* **Task instructions**
Answer with a number only: how many lines of the data contain "will"?
_ _ _ _ _ _ _
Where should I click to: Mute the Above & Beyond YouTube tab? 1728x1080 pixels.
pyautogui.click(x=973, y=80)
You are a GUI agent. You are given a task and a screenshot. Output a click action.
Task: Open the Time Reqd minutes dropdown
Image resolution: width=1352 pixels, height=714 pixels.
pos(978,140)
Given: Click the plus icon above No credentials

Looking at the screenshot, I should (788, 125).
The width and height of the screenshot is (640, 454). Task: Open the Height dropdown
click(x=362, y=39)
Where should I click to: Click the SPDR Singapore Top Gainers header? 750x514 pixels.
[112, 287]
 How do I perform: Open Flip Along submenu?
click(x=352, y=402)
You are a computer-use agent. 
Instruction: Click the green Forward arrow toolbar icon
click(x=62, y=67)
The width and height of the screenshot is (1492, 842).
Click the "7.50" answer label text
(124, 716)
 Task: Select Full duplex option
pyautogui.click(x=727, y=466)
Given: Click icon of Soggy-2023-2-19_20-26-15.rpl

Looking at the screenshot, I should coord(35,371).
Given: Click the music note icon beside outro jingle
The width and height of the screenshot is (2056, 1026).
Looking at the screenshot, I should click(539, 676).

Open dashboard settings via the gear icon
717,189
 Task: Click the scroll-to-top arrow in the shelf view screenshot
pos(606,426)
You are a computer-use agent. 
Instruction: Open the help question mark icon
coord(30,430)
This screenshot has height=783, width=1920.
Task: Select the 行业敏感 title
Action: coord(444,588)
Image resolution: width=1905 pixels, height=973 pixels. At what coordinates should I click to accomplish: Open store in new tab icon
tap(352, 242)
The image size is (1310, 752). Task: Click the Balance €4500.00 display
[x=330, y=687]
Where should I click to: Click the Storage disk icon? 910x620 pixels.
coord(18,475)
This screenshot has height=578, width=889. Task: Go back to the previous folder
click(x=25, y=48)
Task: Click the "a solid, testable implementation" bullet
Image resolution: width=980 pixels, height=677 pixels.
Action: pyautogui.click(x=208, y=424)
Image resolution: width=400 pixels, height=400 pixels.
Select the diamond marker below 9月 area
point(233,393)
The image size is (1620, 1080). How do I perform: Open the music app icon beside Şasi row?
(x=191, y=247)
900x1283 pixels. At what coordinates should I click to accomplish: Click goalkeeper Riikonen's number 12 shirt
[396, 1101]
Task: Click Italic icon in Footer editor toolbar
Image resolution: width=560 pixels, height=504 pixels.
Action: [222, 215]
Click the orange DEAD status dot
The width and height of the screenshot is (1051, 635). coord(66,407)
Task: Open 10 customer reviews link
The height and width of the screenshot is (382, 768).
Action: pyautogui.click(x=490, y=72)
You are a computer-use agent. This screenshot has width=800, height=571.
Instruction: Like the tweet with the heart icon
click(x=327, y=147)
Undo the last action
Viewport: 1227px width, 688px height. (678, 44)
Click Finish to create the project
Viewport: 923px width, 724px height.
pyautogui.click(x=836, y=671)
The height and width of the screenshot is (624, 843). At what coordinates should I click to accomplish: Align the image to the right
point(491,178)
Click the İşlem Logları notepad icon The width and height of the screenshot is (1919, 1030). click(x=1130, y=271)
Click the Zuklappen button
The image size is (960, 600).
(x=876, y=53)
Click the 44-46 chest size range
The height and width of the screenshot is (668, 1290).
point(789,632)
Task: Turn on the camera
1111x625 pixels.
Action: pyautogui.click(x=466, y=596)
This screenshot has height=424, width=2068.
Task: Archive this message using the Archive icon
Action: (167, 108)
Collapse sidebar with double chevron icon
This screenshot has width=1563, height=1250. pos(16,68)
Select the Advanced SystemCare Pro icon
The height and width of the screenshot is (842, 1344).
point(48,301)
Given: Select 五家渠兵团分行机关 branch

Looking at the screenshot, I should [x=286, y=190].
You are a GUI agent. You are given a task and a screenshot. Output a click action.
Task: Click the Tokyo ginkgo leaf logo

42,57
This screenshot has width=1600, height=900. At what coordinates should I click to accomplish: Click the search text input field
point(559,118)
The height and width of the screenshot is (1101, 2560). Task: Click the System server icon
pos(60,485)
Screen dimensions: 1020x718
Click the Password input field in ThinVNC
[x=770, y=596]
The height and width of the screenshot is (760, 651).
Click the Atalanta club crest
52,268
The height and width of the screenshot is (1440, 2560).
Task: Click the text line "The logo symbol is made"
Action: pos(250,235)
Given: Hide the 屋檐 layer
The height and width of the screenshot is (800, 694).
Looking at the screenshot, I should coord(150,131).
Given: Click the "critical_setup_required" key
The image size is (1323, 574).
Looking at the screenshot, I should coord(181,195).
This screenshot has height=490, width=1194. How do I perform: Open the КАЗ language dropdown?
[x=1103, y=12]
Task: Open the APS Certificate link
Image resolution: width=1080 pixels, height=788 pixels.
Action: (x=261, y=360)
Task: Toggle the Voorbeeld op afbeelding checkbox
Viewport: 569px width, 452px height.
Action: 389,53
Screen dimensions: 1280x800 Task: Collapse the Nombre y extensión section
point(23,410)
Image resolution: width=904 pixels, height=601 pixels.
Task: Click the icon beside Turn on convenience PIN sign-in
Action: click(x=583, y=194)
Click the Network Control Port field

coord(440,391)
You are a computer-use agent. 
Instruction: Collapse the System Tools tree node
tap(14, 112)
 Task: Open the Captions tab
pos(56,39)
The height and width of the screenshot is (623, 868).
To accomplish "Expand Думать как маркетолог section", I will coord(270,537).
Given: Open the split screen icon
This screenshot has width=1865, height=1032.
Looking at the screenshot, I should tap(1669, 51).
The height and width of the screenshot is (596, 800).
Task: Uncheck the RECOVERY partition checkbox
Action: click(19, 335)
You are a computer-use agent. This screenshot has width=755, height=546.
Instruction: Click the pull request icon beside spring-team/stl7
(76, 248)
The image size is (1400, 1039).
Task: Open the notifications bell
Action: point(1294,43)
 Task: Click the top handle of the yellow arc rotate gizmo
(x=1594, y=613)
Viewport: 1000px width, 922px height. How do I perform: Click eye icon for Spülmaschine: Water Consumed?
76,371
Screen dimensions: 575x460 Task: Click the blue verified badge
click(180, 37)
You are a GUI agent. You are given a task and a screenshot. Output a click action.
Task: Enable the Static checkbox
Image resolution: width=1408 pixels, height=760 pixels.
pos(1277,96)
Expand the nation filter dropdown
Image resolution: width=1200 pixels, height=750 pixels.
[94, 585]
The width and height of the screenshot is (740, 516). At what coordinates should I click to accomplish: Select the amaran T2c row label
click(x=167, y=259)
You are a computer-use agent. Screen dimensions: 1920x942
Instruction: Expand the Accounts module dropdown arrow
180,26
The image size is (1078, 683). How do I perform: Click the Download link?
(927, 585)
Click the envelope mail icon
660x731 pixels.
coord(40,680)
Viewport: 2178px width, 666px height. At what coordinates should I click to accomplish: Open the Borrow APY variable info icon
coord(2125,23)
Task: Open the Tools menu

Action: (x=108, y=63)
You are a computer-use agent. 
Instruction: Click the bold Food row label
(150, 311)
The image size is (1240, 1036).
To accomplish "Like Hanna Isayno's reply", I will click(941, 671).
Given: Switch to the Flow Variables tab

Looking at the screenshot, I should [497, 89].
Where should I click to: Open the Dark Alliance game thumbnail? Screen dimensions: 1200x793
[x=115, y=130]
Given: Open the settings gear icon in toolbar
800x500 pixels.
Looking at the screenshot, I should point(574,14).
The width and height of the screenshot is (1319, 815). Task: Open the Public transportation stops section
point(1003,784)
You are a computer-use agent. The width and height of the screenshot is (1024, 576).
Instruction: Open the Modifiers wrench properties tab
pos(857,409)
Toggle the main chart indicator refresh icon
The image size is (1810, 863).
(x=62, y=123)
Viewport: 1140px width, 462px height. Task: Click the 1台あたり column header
_ _ _ _ _ _ _
* **Exercise solution**
2